O Globo, n. 32030, 17/04/2021, País, p. 6

 

Base bolsonarista intensifica ataques contra governadores

Marlen Couto

17/04/2021

 

 

Em meio ao crescente embate entre o presidente Jair Bolsonaro e governadores, por discordâncias no enfrentamento à pandemia e em relação à atuação da CPI recém-instalada no Senado, a base de apoio ao governo nas redes sociais intensificou os ataques contra os gestores estaduais em plataformas como o YouTube e o Telegram.
Em março, canais bolsonaristas no YouTube publicaram 528 vídeos citando ou atacando governadores, o maior número desde o início da crise sanitária — o volume é 48% superior ao de abril de 2020, mês que tinha o recorde anterior.
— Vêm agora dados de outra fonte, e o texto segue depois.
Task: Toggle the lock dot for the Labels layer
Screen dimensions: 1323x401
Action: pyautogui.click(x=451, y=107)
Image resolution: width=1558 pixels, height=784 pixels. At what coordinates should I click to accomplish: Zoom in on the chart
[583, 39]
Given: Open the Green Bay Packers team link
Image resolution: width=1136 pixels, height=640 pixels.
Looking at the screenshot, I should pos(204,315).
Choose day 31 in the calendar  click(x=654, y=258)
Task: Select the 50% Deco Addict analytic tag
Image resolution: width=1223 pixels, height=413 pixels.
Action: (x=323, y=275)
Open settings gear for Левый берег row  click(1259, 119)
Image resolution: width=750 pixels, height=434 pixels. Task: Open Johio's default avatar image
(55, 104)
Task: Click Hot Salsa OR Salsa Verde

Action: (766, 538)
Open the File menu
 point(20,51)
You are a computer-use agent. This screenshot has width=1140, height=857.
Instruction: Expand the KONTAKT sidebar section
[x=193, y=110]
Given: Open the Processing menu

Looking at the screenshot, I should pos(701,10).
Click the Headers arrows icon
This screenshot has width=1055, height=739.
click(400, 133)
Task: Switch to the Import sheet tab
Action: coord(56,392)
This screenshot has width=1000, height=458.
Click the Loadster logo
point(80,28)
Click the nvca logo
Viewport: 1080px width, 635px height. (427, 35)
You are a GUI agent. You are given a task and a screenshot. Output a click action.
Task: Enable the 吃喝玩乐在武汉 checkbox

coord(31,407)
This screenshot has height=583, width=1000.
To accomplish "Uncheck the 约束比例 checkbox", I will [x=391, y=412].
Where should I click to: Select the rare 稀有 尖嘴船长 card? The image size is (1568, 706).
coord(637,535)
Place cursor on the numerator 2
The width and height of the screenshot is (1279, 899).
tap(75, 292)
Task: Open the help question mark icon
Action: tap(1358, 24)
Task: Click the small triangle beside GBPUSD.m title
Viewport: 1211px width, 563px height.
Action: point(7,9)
De acordo o levantamento da Novelo Data, o governador de São Paulo, João Doria (PSDB), adversário de Bolsonaro, foi o principal alvo.
— Sempre que a curva de infecções cresce, a máquina bolsonarista vira o canhão para os governadores. Uma das estratégias mais repetidas é a falsa afirmação de que Bolsonaro foi proibido pelo Supremo Tribunal Federal (STF) de agir — explica Guilherme Felitti, fundador da Novelo Data, em referência à decisão em que a Corte determinou que União, estados e municípios têm atribuição de impor medidas para controlar a pandemia.
Na última semana, o presidente Jair Bolsonaro pressionou senadores a incluir no âmbito da CPI a atuação de governadores e prefeitos. Como o Senado não pode investigar o Executivo estadual e municipal, seus aliados na Casa conseguiram apenas que os repasses do governo federal aos governos locais entrassem no foco da CPI.
O laboratório NetLab, vinculado à UFRJ, identificou, em março e abril, aumento de mensagens sobre os governadores em 1.200 grupos no Telegram. Entre março e dezembro de 2020, foram 24 mil mensagens com menções a eles. Só entre 1º de janeiro e a última terça-feira, foram 73 mil. Os grupos não incluem apenas bolsonaristas, e os dados podem indicar circulação de mensagens para além da bolha de apoio ao presidente. No WhatsApp, o compartilhamento de ataques a governadores foi ligeiramente maior nos últimos meses. Uma mensagem entre as mais difundidas reproduz a publicação em que Bolsonaro tratou de repasses federais a estados e municípios, inflando os números — gastos relativos ao enfrentamento à Covid-19 foram misturados com transferências constitucionais obrigatórias.
— Boa parte das mensagens com links nesses grupos direcionam para sites de desinformação e canais bolsonaristas no YouTube. É uma forma importante de financiamento para esses sites — pontua Rose Marie Santini, coordenadora do NetLab.
Nas últimas semanas, o Fato ou Fake, serviço de checagem do Grupo Globo, identificou 13 boatos sobre governadores. Um deles afirma que uma lei sancionada por Bolsonaro permite processar governadores e prefeitos por medidas de restrição contra a Covid-19 — a legislação, no entanto, trata da criminalização do stalking, a perseguição obsessiva.
Para Flávio Dino, governador do Maranhão, o objetivo é debilitar os governadores.
— Quanto mais o Bolsonaro se enfraquece, mais usa fake news. Todos os governadores são alvos. Uma resposta coletiva é mais eficaz, também no que se refere a ações judiciais.